Lebih lanjut, Supratman mengungkapkan bahwa pembahasan RUU Keamanan dan Ketahanan Siber telah rampung di tingkat pemerintah. Ia menyebut, seluruh kementerian dan lembaga yang tergabung dalam panitia antarkementerian telah mencapai kesepakatan atas seluruh substansi rancangan undang-undang tersebut.
“Pemerintah sudah selesai membahas, semua isu termasuk soal penyidik sudah clear. Tidak ada lagi hal yang perlu diragukan dari RUU Ketahanan Siber ini,” ujarnya.

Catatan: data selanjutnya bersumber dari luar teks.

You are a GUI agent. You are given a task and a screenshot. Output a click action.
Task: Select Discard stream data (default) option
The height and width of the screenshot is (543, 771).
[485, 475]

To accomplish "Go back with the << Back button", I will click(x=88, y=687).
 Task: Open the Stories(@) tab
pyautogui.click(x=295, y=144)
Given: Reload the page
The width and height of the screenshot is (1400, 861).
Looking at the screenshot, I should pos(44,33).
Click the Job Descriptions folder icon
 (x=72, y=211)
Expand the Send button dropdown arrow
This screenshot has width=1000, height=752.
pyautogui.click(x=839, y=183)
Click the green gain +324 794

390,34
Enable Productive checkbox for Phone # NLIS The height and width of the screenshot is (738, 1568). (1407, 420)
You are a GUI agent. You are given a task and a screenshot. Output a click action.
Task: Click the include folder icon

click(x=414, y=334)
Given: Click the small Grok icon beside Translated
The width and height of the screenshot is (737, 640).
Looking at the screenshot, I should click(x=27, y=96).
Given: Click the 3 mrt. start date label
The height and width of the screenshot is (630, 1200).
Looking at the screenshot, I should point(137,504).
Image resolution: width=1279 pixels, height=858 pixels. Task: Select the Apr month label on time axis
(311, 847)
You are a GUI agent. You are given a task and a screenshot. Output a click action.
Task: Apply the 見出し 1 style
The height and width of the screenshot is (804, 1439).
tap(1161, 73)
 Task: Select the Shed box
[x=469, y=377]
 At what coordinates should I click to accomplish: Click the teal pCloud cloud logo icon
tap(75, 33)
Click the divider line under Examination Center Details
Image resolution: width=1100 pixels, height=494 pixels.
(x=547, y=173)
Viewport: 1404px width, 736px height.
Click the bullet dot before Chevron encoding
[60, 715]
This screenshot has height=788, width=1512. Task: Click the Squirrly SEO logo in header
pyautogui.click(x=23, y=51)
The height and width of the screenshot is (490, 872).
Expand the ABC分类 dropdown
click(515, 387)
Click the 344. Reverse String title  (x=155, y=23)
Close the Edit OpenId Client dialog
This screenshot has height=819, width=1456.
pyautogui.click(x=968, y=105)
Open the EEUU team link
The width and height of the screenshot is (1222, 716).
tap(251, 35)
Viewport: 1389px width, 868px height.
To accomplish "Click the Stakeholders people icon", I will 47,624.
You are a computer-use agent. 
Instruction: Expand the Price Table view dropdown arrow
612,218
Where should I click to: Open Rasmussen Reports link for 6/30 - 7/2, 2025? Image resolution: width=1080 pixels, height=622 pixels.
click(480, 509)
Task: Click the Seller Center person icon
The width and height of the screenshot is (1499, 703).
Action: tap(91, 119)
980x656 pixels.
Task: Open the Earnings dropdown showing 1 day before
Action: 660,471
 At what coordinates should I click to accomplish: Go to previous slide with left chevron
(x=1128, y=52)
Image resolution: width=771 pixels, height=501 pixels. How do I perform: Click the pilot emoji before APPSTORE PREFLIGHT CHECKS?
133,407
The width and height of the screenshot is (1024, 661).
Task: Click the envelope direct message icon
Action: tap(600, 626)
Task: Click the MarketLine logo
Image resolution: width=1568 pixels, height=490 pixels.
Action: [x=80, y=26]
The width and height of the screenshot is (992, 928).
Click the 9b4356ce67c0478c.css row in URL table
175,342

Menurut Supratman, draf RUU KKS saat ini sudah diserahkan ke Presiden untuk mendapatkan surat presiden (surpres) sebagai dasar pembahasan bersama Dewan Perwakilan Rakyat (DPR) RI.
“Draf RUU KKS sudah kami ajukan ke Presiden. Rapat antarkementerian sudah selesai dipimpin oleh Wakil Menteri Hukum, dan sekarang tinggal menunggu surpres dikirim ke DPR. Saya tidak tahu kapan Presiden akan mengirimnya,” jelasnya.
Latar Belakang dan Urgensi RUU KKS
RUU Keamanan dan Ketahanan Siber merupakan inisiatif pemerintah yang bertujuan memperkuat perlindungan negara di ranah digital dari ancaman serangan siber, sabotase, dan kebocoran data. Regulasi ini diharapkan menjadi landasan hukum utama bagi penyelenggaraan keamanan siber nasional, termasuk penguatan peran Badan Siber dan Sandi Negara (BSSN) dalam menjaga infrastruktur digital strategis.
Sebelumnya, muncul perdebatan di ruang publik terkait potensi perluasan kewenangan militer dalam urusan keamanan siber. Namun, pernyataan Menkum HAM ini menegaskan bahwa RUU tersebut tetap berlandaskan prinsip supremasi sipil dan tidak menggeser fungsi TNI dari ranah pertahanan ke penegakan hukum.
Dengan selesainya pembahasan di pemerintah, RUU KKS kini tinggal menunggu giliran untuk dibahas di DPR. Bila disetujui, undang-undang ini akan menjadi salah satu pilar utama dalam sistem pertahanan siber nasional Indonesia di era digital.